Зеллаби кивнул и вернулся к предыдущему вопросу.

– Шесть месяцев, – сказал он. – Это может удаться. Но мы должны сделать все, что в наших силах. Когда наступит развязка, все станет проще.

– И станет легче, если дети будут нормальными, – согласился Уиллерс.

– А если дети не будут нормальными?

Доктор, побледнев, взглянул на него и покачал головой.

– Не знаю.

Наступившее долгое молчание прервал Зеллаби.

– Я лучше схожу за женой, – сказал он.

Дверь за ним закрылась. Доктор Уиллерс неподвижно сидел в кресле, безвольно положив руки на колени, и, сильно наклонившись вперед, невидящим взглядом смотрел куда-то вдаль сквозь красные языки пламени.

10. Хранить в тайне

Подготовка к тому, что было не слишком информативно названо «Специальным Срочным Собранием Особой Важности Для Каждой Женщины Мидвича», проводилось активно и добросовестно. Нам нанес визит Гордон Зеллаби, которому в нескольких словах удалось передать драматизм ситуации. Он без труда получил от Джанет обещание прийти в мэрию на следующий день.

Зеллаби твердо отклонил все наши попытки что-либо из него вытянуть.

– Прошу меня извинить, – сказал он, – но могу лишь сообщить, что мы организуем небольшой неофициальный комитет, и будем очень рады, если вы согласитесь нам помочь – после того, как ваша жена услышит, что будет там сказано, и вы обсудите это друг с другом.

На собрание пришло удивительно много народу. Присутствовало почти девяносто процентов женского населения Мидвича, и запланированное повторное собрание для тех, кто не смог прийти, должно было стать немногочисленным.
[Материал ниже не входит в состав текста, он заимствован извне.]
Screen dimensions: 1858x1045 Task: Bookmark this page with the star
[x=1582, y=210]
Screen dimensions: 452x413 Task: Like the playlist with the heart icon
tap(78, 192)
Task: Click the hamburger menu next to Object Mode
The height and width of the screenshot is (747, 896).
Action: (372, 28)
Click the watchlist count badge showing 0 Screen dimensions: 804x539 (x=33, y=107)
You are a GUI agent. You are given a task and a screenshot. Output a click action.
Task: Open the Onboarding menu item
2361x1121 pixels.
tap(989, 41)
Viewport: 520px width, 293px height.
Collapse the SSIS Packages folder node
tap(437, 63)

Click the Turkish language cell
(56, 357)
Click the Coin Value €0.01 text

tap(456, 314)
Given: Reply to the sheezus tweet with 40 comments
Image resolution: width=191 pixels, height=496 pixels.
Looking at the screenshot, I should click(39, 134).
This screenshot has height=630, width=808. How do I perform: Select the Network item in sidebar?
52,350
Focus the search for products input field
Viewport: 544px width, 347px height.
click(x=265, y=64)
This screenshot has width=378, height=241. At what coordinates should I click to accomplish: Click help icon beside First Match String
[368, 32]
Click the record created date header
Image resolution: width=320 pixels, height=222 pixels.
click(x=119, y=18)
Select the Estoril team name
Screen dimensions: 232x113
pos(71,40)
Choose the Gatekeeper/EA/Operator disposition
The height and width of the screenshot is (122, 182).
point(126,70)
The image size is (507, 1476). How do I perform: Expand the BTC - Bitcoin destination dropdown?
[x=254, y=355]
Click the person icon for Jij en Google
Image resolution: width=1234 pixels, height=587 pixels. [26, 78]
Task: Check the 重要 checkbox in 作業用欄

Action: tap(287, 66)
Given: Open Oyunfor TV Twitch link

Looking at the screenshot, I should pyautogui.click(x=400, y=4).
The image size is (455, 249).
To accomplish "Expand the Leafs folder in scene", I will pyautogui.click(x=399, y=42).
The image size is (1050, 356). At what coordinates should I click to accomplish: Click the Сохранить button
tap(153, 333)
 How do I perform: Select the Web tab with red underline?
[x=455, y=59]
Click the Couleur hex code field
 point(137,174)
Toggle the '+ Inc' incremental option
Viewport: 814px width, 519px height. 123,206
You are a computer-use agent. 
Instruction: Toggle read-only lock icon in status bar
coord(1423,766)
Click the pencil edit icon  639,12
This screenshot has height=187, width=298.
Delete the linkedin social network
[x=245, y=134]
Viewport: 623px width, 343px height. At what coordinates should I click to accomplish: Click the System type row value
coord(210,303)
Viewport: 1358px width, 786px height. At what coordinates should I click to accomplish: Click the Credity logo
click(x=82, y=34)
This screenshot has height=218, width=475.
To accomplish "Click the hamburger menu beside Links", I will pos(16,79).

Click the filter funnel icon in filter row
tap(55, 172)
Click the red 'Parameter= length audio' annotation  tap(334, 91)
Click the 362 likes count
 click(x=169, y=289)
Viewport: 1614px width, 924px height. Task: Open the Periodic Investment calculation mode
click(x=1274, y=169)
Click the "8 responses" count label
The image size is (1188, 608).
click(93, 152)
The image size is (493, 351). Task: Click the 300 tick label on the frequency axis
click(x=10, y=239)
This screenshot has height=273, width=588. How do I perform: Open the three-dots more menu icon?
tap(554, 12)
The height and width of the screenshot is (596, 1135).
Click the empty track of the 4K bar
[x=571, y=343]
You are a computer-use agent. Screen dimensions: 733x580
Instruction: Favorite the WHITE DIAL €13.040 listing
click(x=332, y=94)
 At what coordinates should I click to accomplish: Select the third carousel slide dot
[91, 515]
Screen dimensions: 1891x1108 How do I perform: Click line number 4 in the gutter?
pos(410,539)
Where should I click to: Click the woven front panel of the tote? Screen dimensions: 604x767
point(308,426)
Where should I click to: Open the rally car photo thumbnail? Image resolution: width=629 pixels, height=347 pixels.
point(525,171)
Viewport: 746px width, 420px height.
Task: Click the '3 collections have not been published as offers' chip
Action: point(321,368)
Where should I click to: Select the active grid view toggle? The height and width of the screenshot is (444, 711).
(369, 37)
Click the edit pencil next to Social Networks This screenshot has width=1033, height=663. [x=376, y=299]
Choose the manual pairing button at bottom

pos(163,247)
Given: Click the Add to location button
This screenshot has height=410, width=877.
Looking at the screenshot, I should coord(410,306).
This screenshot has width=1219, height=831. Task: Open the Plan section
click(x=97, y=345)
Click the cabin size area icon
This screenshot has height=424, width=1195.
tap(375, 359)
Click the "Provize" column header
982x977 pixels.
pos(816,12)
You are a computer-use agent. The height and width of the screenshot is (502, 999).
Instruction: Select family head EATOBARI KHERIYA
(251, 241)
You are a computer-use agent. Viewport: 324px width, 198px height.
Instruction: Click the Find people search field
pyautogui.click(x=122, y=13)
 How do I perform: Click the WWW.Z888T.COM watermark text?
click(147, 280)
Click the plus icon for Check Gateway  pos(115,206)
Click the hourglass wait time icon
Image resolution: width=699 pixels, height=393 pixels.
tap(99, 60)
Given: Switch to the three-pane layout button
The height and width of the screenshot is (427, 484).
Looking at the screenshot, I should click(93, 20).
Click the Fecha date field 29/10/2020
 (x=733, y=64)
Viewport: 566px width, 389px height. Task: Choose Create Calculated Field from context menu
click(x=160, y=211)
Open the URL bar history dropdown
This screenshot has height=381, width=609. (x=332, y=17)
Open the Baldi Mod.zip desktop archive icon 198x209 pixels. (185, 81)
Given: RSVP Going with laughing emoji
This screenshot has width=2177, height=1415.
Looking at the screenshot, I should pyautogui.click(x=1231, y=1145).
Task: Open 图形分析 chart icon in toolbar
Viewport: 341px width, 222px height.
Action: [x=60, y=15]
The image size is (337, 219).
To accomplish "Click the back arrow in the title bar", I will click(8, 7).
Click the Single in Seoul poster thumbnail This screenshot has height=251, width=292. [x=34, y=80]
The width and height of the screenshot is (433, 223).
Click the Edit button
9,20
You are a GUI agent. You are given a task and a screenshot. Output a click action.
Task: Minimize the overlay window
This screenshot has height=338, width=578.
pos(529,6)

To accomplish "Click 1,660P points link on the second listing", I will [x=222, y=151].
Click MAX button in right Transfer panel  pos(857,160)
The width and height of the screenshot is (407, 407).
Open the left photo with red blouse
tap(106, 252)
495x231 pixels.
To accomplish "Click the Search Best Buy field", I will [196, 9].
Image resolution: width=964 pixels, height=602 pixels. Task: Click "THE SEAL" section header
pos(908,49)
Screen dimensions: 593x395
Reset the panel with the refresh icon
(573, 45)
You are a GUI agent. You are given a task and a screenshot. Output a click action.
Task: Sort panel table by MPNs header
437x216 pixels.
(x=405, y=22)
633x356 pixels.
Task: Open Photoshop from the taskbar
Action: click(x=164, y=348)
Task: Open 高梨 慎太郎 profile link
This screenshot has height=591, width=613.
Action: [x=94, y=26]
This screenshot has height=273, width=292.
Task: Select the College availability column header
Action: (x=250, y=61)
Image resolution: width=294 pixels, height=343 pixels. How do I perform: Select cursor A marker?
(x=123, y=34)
Когда люди убедились, что это не очередная кампания по гражданской обороне или подобного рода мероприятие, возникло закономерное любопытство: что же заставило доктора, викария, их жен, окружную медсестру и обоих Зеллаби обзвонить весь Мидвич и передать женщинам персональные приглашения.

Два главных организатора собрания сидели на возвышении, по обеим сторонам от немного бледной Антеи Зеллаби. Доктор нервно курил. Викарий казался погруженным в размышления, от которых он время от времени отрывался, чтобы сказать что-то миссис Зеллаби и выслушать ее рассеянный ответ. Подождав минут десять опоздавших, доктор попросил закрыть двери и кратко, но все еще малопонятно, призвал собрание отнестись к делу со всей серьезностью. Викарий поддержал его, сказав в заключение:

– Я очень прошу вас внимательно выслушать все, что скажет миссис Зеллаби. Мы в неоплатном долгу перед ней за ее согласие выступить перед вами. И я хочу, чтобы вы заранее знали, что все, что она собирается сказать вам, одобрено доктором Уиллерсом и мной. Уверяю вас, мы возложили на нее такое бремя лишь потому, что объяснить суть дела женщинам лучше всего сумеет тоже женщина. Мы с доктором сейчас покинем вас, но останемся поблизости. Когда миссис Зеллаби закончит, мы, если вы пожелаете, вернемся сюда и постараемся ответить на ваши вопросы. А теперь прошу со всем вниманием выслушать миссис Зеллаби.